The Appellant contended that they had agreed to sell their land to the Respondent – Company at the rate to be fixed in future by the Arbitrator, and the Respondent – Company was given an option in the Agreement to be exercised within a period of 45 days of the fixing of the price by the Arbitrator, either to purchase or decline to purchase the land. The executing court had therefore travelled beyond the award while passing the impugned order inasmuch as the Arbitration Award only determined the price of the land and did not declare, create or confer any right, title or interest upon the Respondent – Company. Further, neither was the Arbitration Award nor the underlying Agreement registered and therefore, could not be executable. It was urged that the parties had not concluded the sale at the time of the passing of the award and the Respondent – Company had an exit option available under the Agreement, therefore, no direction was given by the arbitrator or could have been given by the Arbitral Tribunal in relation to the execution of a sale deed which was beyond the scope of the arbitration.
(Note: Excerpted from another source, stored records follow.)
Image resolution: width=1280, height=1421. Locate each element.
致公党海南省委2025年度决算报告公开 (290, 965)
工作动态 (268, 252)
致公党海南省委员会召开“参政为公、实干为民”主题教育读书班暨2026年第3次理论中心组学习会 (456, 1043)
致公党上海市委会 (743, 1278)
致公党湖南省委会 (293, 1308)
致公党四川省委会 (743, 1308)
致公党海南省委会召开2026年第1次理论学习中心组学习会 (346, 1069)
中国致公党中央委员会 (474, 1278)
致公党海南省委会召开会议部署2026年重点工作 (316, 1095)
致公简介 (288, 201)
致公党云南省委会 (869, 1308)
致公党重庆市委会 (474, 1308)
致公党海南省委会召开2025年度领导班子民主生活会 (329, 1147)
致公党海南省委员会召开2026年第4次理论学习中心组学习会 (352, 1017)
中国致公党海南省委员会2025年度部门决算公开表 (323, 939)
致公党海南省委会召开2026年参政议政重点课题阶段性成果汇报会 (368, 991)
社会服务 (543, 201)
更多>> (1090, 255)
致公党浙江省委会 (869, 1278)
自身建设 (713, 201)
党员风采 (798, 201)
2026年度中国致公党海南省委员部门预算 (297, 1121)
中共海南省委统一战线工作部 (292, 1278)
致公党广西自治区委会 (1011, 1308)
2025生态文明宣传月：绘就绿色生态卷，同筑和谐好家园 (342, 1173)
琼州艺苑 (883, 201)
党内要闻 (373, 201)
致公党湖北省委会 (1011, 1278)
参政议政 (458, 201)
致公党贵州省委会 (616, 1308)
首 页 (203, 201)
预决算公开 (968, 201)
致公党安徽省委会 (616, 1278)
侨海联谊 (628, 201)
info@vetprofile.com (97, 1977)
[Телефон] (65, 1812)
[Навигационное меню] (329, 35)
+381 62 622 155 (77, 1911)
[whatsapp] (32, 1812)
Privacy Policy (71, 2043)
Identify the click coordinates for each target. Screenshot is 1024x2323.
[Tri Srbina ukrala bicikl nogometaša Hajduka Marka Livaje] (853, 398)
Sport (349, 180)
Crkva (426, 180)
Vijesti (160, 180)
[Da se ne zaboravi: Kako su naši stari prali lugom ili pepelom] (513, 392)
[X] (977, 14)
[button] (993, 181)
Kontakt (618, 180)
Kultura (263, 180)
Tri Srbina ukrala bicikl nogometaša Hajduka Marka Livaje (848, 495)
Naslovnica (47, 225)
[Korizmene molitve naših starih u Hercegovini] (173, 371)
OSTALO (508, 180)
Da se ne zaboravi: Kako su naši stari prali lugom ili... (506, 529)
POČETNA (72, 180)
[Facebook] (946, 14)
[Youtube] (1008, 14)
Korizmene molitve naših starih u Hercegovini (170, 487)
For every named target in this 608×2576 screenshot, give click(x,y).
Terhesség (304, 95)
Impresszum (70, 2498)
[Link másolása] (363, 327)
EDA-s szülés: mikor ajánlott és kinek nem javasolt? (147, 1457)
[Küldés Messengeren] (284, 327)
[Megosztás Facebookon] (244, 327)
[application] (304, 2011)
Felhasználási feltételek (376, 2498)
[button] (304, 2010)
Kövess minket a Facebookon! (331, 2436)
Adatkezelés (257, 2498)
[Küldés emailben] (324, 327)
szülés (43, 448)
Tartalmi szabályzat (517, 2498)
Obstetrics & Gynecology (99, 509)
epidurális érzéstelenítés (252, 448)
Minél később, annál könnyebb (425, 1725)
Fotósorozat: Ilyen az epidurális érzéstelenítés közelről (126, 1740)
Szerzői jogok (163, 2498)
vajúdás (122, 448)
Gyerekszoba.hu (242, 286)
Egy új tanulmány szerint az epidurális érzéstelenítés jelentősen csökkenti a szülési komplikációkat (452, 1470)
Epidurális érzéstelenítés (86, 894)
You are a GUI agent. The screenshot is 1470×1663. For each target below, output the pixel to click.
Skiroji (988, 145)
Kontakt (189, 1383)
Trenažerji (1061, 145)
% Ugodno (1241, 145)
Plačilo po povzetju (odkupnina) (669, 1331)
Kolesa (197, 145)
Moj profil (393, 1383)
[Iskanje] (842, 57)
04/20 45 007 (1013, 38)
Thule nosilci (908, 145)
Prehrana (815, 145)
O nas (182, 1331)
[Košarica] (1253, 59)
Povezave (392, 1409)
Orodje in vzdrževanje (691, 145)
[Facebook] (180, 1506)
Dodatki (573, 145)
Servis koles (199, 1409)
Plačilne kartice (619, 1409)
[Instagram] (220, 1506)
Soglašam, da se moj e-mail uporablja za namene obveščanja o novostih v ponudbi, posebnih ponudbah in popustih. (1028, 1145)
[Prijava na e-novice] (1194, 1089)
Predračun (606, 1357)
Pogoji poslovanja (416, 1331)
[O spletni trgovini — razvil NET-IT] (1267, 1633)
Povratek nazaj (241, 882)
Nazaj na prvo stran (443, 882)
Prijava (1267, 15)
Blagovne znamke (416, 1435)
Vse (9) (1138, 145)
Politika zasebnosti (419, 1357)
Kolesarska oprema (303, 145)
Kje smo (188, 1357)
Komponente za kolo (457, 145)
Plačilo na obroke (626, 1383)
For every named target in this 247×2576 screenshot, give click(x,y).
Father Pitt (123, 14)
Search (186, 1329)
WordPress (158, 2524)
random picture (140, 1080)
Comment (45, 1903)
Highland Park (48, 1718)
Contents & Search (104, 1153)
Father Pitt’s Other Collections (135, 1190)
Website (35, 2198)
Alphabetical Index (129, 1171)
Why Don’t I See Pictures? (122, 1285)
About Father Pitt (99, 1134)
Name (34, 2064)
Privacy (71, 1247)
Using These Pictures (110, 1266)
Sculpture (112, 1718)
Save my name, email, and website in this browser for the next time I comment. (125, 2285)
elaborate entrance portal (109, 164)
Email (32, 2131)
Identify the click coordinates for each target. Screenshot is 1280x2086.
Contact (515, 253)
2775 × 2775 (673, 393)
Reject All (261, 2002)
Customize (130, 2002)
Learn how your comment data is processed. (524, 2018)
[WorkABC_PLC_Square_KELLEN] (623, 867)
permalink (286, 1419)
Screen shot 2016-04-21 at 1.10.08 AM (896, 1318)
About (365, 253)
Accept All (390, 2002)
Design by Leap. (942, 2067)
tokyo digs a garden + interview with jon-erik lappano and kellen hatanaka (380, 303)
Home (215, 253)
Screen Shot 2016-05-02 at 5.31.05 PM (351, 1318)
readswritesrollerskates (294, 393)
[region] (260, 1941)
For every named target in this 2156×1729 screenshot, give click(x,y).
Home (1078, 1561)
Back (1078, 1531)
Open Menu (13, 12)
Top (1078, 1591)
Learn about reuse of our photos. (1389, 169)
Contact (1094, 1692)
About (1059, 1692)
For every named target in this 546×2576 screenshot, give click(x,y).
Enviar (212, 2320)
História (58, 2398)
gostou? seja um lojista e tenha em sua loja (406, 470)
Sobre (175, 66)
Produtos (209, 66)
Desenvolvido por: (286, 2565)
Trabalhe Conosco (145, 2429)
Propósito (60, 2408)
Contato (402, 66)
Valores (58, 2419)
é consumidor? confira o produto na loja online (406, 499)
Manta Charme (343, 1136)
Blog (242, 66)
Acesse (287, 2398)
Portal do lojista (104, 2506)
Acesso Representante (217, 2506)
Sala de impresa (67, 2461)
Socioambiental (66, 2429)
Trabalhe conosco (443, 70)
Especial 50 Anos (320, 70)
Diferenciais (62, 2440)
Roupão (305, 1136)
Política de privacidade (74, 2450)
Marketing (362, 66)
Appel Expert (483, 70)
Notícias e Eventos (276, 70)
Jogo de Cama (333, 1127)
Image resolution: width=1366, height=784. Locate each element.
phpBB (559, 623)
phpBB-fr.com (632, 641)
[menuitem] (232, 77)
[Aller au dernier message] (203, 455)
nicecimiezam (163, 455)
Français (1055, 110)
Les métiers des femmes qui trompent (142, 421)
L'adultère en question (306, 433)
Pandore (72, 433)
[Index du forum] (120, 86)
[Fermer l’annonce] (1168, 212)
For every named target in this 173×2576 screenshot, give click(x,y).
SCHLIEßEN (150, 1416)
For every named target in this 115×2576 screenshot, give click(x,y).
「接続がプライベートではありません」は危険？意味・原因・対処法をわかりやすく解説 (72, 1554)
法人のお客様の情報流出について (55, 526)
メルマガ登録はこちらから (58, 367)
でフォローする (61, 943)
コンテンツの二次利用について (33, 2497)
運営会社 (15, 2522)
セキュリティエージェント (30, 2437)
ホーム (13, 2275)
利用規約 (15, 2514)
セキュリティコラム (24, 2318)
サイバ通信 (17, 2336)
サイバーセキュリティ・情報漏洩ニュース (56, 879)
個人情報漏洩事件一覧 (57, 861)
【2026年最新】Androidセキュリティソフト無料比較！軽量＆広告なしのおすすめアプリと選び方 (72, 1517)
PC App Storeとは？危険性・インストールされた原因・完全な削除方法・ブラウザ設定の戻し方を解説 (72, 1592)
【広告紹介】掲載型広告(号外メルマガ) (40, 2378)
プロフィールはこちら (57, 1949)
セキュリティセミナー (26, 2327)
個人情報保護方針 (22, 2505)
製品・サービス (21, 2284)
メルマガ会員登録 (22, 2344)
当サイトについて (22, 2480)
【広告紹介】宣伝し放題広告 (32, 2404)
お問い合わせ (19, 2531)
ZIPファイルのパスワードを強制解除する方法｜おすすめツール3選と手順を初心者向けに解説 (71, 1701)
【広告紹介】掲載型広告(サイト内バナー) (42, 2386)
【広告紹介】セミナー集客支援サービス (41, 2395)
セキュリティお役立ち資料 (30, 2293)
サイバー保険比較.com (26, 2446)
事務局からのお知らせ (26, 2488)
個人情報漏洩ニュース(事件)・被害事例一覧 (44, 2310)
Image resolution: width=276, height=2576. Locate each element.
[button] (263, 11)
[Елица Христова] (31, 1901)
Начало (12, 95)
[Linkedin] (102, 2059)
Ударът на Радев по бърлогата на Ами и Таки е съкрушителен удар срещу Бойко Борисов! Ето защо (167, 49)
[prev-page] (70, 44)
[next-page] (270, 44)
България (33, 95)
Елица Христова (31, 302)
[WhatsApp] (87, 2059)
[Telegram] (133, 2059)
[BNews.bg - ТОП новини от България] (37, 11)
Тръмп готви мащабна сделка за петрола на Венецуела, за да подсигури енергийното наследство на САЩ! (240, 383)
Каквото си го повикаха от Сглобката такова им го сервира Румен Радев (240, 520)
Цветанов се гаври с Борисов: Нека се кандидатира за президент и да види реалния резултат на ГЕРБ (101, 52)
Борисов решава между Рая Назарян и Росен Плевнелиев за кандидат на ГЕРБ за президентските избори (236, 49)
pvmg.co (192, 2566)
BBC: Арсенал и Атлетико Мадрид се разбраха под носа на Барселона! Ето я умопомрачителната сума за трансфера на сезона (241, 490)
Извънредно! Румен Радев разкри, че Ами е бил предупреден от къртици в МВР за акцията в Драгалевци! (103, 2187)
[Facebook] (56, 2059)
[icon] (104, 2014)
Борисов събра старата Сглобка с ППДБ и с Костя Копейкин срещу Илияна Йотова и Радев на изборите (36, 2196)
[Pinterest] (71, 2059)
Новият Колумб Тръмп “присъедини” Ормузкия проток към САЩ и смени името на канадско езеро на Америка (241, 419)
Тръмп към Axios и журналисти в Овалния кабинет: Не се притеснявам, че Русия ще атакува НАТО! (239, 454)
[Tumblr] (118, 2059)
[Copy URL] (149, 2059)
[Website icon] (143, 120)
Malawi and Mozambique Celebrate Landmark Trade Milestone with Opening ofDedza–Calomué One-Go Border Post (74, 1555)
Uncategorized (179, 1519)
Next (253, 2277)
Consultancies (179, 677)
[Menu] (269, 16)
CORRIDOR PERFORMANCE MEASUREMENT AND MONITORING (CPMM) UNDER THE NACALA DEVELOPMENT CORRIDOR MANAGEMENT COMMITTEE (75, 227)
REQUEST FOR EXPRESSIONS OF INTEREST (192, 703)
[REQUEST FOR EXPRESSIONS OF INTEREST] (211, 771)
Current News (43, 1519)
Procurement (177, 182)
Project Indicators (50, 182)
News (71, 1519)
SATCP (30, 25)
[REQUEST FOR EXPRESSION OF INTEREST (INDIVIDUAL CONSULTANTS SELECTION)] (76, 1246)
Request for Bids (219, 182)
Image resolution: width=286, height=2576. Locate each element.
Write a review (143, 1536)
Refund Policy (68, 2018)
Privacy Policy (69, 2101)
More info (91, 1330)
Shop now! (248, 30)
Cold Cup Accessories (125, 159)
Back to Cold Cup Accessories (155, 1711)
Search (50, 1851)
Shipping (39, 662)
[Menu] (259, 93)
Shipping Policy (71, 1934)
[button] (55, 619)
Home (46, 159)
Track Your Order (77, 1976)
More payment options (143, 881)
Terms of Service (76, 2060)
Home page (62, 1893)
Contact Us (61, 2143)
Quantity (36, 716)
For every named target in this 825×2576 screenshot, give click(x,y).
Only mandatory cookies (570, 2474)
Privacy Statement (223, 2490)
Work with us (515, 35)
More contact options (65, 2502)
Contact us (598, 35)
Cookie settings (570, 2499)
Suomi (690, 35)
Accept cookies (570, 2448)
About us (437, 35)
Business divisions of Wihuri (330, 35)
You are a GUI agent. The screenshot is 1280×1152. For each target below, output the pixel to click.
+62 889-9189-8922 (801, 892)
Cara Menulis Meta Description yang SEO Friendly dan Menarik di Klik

The Respondent – Company, on the other hand, argued that the Agreement was binding between the parties and was executable after the price of the land was determined by the Arbitrator. The Executing Court had powers wide enough to interpret the award, the Agreement upon which the award is based, as well as the pleadings and was justified in ordering the execution of the Agreement.


The Apex Court quashed the order of the High Court upholding the execution order passed by the Additional District Judge and held that in the present case, the Court was concerned about execution of the award and not the Agreement. In the award passed by the Arbitrator, the price of land was fixed, which was to be executed in terms of the Agreement, and that too at the option of the Respondent. Thus, there could be no direction to execute the sale deed at the price fixed in the award, that too in a petition for execution of the award, without there being any prayer for execution of the Agreement.

The Apex Court reiterated the rationale that the execution of an award can be only to the extent what has been awarded/decreed and not beyond the same as held in the case of Gurdev Singh v. Narain Singh .The Court further observed that going behind the decree for doing complete justice, would not mean that the entire nature of the case could be changed, and what was not awarded in favour of the Respondent, could be granted by the executing court. It was only after the Respondent had exercised its right to purchase the land at the price fixed by the Arbitrator that a right to enforce the Agreement could have arisen in favour of the Respondent. The award of the Arbitrator, in the present case, in itself was not a conclusive contract between the parties, which could be executed.